Publication year - 2017
Publication title -
scandinavian journal of medicine and science in sports
Language(s) - English
Resource type - Journals
SCImago Journal Rank - 1.575
H-Index - 115
eISSN - 1600-0838
pISSN - 0905-7188
DOI - 10.1111/sms.12835
Subject(s) - achilles tendon , anatomy , cadaver , tendon , soleus muscle , triceps surae muscle , torsion (gastropod) , medicine , materials science , skeletal muscle
The Achilles tendon ( AT ) consists of fibers originating from the soleus muscle ( SOL ), which lies deep, and the medial ( GM ) and lateral ( GL ) heads of the gastrocnemius muscle, which lie superficial.
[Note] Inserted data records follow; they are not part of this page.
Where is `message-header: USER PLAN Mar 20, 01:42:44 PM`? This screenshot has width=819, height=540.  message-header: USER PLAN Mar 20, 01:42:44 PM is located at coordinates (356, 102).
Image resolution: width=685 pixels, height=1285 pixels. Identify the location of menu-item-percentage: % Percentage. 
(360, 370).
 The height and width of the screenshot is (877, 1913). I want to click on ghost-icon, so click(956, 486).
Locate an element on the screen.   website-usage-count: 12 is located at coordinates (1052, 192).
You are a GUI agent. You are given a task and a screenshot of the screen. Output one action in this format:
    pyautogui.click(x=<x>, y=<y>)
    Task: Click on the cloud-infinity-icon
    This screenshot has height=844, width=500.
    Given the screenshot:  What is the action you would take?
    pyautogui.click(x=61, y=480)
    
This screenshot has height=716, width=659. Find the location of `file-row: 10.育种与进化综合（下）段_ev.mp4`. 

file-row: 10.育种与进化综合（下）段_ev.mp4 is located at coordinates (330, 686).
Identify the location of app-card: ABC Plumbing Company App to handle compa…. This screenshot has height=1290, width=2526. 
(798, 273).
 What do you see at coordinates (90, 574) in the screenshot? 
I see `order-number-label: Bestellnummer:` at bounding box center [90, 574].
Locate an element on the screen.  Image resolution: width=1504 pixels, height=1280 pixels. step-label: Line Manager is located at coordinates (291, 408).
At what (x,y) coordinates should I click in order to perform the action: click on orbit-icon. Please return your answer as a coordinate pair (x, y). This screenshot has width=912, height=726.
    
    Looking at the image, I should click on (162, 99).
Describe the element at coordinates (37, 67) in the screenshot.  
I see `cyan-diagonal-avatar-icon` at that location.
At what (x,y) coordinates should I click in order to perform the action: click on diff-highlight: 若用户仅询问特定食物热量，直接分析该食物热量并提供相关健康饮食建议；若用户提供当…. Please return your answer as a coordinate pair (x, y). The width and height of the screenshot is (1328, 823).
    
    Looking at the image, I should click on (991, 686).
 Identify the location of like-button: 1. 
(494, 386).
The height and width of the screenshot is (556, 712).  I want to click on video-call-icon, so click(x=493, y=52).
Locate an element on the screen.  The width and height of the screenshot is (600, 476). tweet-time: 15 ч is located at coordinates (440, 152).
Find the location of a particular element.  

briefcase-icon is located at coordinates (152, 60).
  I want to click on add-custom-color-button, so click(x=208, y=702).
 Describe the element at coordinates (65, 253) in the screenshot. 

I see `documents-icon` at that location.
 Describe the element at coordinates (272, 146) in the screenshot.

As the fibers descend toward the insertion of the AT , the individual subtendons twist around each other. The aim of this study was to investigate the twisted structure of the AT and its individual subtendons. Specimens of the AT , with preserved calcaneal bone and a fragment of the triceps surae muscle, were obtained from 53 fresh‐frozen, male cadavers (n=106 lower limbs). The angle of torsion of each of the AT 's subtendons was measured using a specially designed and 3D‐printed tool. The mean distance between the most distal fibers of the triceps surae muscle and the superior border of the calcaneal bone was 60.77±14.15 mm. The largest component of the AT at the level of its insertion into the calcaneal bone is the subtendon from the GL (44.43%), followed by the subtendon from SOL (27.89%), and the subtendon from GM (27.68%). The fibers originating from the GM rotate on average 28.17±15.15°, while the fibers originating from the GL and SOL twist 135.98±33.58° and 128.58±29.63°, respectively. The torsion of superficial fibers ( GM ) comprising the AT is significantly lower than that of deeper fibers ( GL and SOL ). The cross‐sectional area of the AT is smaller at the level of the musculo‐tendinous junction than at the level of its insertion. This study illustrates the three types of the AT with differently twisting subtendons, as well as a generalized model of the AT . Types of AT torsion may potentially alter the biomechanical properties of the tendon, thus possibly influencing the pathophysiologic mechanisms leading to the development of various tendinopathies.